## Brief
The output is the lines below from the one with "Click the Cancel" through the one with "Task: Click the Sum sigma icon", both included, printed exactly and with no other line.
Segment Start: Data for this task
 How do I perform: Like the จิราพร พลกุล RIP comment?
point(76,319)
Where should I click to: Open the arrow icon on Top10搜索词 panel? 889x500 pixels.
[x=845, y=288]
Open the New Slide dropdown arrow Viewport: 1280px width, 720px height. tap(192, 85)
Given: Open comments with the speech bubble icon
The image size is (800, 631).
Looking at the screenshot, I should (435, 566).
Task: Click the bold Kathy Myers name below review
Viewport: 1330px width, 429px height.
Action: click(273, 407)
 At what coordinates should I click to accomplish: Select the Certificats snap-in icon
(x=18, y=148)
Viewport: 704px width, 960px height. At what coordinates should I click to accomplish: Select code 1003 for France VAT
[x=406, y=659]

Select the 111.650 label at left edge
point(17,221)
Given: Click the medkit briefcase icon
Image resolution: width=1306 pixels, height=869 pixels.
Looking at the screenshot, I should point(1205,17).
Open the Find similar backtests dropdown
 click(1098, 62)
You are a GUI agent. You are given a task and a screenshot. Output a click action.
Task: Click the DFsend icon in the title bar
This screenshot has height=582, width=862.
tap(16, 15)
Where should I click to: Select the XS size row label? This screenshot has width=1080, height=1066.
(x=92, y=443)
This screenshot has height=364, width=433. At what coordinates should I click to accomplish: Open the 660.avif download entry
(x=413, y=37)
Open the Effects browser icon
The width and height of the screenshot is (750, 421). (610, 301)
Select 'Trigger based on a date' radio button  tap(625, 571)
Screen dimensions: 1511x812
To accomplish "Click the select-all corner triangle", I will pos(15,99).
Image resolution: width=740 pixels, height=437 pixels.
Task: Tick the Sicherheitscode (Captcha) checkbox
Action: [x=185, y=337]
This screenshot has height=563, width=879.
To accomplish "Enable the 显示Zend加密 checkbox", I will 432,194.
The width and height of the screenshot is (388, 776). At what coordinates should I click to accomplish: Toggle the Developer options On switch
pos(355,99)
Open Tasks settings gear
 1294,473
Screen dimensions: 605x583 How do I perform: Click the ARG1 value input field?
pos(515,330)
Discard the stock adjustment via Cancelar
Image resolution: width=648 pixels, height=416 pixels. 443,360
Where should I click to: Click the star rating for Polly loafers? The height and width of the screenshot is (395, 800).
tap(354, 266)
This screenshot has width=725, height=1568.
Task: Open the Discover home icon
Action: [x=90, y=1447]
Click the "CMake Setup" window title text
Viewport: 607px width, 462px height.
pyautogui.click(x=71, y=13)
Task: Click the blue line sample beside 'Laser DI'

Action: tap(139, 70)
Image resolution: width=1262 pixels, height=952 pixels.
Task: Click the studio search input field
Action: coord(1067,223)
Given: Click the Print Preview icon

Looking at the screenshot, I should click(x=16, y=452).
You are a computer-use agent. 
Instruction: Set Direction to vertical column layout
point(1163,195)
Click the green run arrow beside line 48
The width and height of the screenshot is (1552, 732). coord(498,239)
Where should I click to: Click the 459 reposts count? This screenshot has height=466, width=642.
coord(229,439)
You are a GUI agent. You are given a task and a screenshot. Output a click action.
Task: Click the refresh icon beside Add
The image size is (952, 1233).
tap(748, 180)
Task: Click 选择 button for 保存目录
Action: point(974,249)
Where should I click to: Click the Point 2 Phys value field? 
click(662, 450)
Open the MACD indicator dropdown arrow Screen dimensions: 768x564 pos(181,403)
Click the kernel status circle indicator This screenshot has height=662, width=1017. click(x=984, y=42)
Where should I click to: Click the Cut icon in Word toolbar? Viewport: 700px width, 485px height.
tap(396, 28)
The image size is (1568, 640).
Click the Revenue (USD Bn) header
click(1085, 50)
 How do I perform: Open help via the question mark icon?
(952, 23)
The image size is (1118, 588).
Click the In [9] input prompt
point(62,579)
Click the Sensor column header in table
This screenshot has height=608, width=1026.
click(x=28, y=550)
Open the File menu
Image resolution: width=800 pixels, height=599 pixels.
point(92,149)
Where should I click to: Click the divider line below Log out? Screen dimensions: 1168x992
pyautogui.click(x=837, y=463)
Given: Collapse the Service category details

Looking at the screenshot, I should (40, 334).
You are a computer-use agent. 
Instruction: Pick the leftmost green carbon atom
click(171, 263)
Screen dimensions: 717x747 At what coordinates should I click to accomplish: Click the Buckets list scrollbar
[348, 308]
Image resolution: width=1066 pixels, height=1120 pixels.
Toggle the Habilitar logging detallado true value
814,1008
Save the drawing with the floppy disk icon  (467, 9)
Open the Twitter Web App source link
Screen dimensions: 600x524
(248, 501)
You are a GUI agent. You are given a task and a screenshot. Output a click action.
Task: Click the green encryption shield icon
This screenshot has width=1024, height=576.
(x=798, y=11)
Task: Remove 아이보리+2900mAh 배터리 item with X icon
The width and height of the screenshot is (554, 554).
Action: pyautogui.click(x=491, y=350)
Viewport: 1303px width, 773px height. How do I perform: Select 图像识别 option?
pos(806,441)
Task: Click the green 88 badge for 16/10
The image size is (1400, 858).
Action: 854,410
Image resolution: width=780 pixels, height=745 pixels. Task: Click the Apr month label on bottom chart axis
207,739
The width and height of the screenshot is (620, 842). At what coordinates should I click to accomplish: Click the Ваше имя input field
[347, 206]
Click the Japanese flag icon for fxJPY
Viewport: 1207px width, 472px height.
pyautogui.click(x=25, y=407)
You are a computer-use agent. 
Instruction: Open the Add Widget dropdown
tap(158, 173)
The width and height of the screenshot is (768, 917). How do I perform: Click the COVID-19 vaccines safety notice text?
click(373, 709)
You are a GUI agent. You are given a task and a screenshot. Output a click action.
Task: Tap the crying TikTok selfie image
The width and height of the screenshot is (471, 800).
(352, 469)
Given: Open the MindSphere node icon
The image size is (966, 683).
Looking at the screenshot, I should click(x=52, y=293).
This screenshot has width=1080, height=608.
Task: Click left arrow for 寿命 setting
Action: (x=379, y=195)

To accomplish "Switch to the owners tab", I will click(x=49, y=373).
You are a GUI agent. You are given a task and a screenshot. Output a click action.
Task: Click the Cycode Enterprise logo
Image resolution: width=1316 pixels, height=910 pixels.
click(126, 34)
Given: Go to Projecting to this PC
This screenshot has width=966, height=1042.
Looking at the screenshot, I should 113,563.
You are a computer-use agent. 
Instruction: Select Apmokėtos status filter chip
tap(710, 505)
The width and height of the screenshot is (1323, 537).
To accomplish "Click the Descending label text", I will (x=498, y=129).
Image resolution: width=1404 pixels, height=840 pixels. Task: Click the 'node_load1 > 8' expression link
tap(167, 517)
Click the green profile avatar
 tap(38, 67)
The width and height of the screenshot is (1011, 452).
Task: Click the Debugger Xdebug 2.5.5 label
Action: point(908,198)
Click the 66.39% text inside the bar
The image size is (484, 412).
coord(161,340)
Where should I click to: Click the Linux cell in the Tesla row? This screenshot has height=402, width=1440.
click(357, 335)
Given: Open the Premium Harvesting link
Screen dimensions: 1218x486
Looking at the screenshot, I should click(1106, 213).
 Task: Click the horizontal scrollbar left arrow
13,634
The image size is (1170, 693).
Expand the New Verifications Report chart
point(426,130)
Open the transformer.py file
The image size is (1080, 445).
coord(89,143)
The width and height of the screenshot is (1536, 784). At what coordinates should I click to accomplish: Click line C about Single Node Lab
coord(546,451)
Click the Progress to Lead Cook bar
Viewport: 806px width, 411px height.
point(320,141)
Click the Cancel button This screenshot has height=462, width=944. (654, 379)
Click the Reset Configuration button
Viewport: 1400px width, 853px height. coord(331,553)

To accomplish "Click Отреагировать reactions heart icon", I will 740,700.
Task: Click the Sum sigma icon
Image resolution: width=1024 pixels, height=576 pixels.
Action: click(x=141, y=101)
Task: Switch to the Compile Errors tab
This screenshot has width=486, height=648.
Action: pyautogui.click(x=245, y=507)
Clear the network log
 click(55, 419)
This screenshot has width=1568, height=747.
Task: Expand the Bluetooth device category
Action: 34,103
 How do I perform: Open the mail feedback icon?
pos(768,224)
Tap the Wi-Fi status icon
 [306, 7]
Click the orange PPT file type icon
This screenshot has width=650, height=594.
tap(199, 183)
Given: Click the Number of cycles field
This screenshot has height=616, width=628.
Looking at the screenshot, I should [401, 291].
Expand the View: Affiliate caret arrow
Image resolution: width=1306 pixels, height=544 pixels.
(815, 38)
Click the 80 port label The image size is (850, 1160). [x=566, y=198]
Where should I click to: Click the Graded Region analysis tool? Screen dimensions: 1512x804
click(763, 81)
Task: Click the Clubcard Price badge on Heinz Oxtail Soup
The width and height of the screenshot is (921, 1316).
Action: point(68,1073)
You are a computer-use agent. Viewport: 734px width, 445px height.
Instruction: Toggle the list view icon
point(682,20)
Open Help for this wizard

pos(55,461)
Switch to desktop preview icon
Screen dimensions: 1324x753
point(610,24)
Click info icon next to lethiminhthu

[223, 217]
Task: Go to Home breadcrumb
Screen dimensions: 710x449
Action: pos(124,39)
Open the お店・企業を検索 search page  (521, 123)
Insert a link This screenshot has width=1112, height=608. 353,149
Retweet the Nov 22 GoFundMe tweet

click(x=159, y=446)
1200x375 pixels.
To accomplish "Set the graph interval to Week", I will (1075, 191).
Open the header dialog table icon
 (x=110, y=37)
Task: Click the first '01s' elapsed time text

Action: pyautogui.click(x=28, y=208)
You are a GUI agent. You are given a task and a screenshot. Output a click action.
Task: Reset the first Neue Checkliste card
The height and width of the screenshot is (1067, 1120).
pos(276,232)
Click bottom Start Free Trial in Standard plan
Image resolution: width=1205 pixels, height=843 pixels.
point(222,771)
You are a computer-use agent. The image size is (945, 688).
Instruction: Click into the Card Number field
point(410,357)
Segment End: Data for this task
## Result for this task
Click the Cancel button This screenshot has height=462, width=944. (654, 379)
Click the Reset Configuration button
Viewport: 1400px width, 853px height. coord(331,553)

To accomplish "Click Отреагировать reactions heart icon", I will 740,700.
Task: Click the Sum sigma icon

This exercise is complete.